**Aim of the exercise**: Can you rewrite the rows below as a numbered list, skipping any blank lines and leaving the pictures out?

####

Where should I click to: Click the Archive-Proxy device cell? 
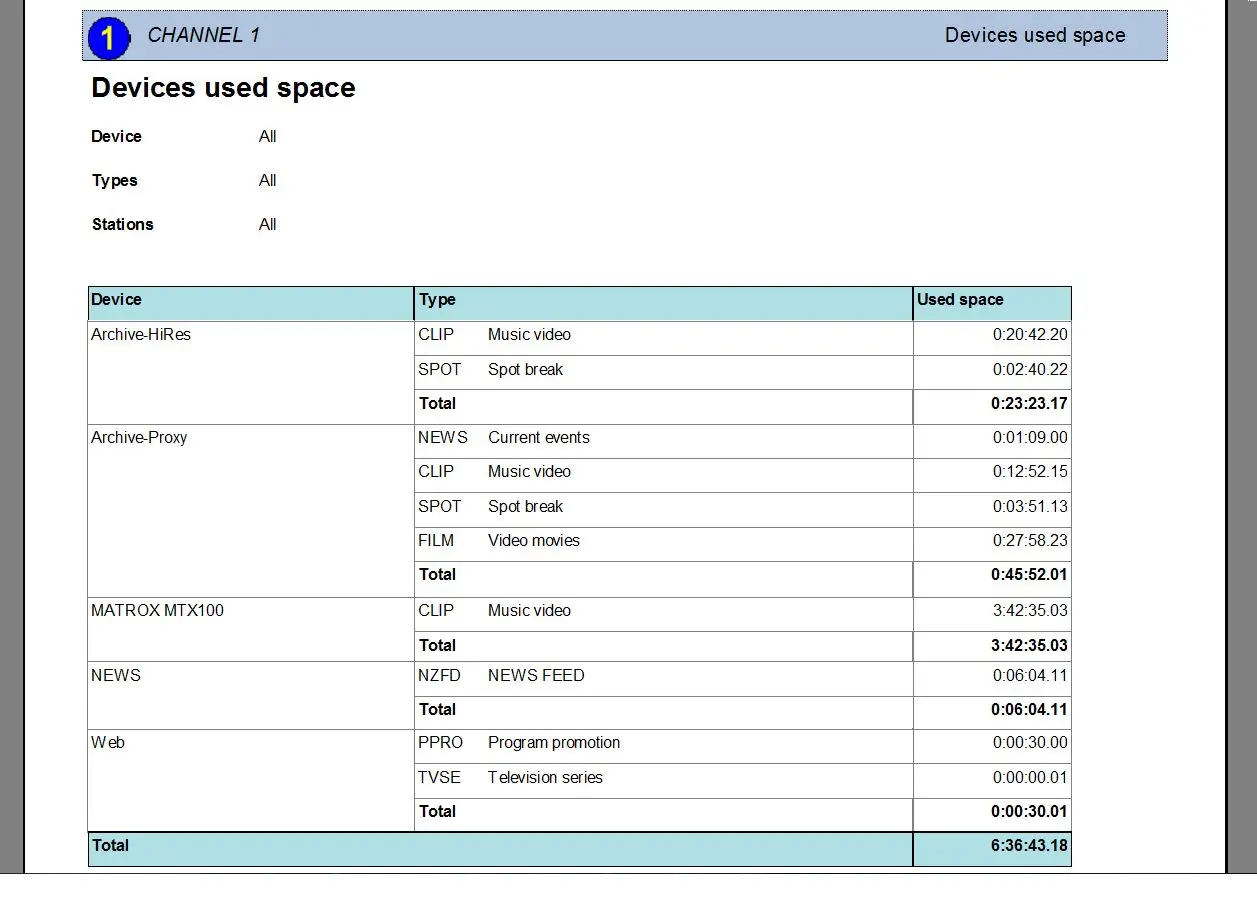139,438
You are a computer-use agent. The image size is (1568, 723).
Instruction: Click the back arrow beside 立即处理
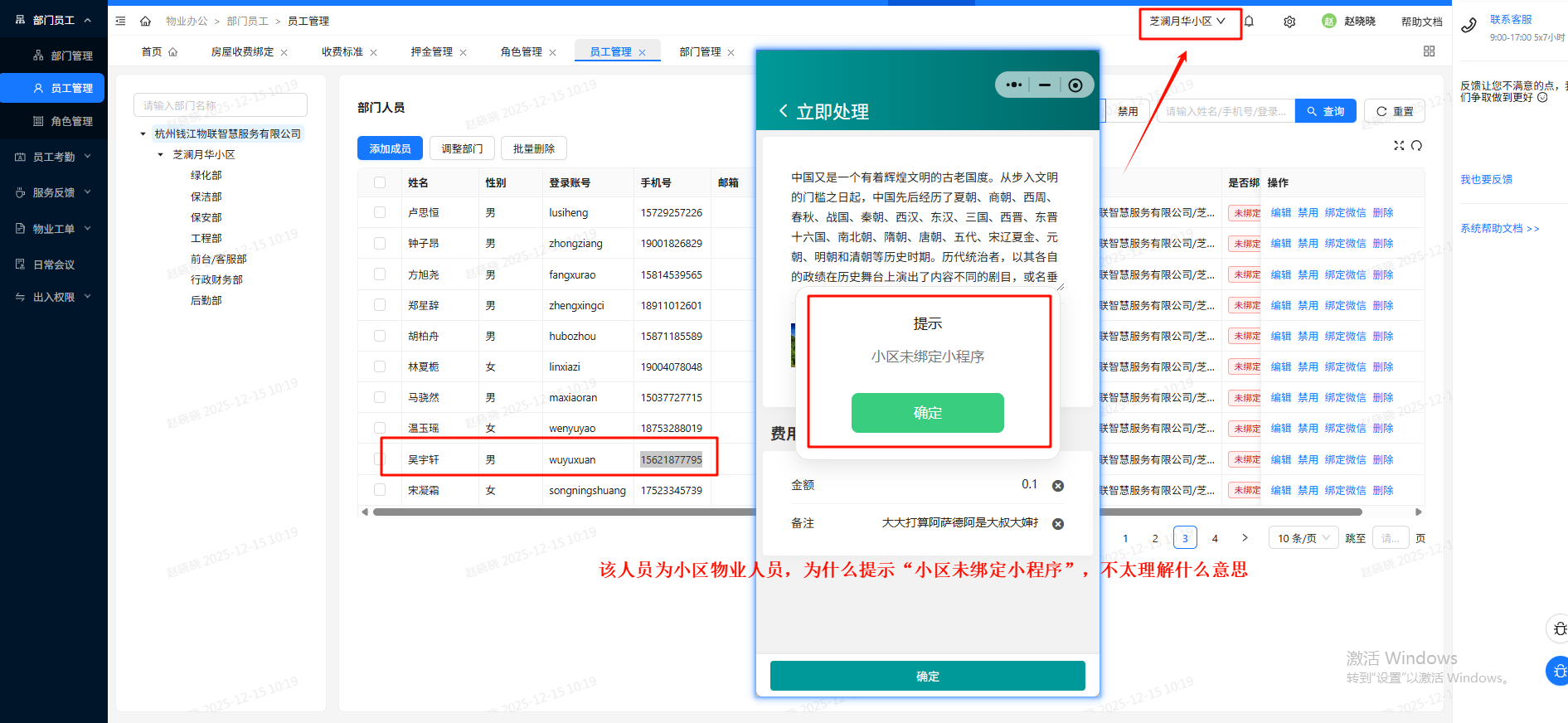coord(783,111)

####

**Answer to the problem**:
1. Where should I click to: Click the Archive-Proxy device cell? 
2. 139,438
3. You are a computer-use agent. The image size is (1568, 723).
4. Instruction: Click the back arrow beside 立即处理
5. coord(783,111)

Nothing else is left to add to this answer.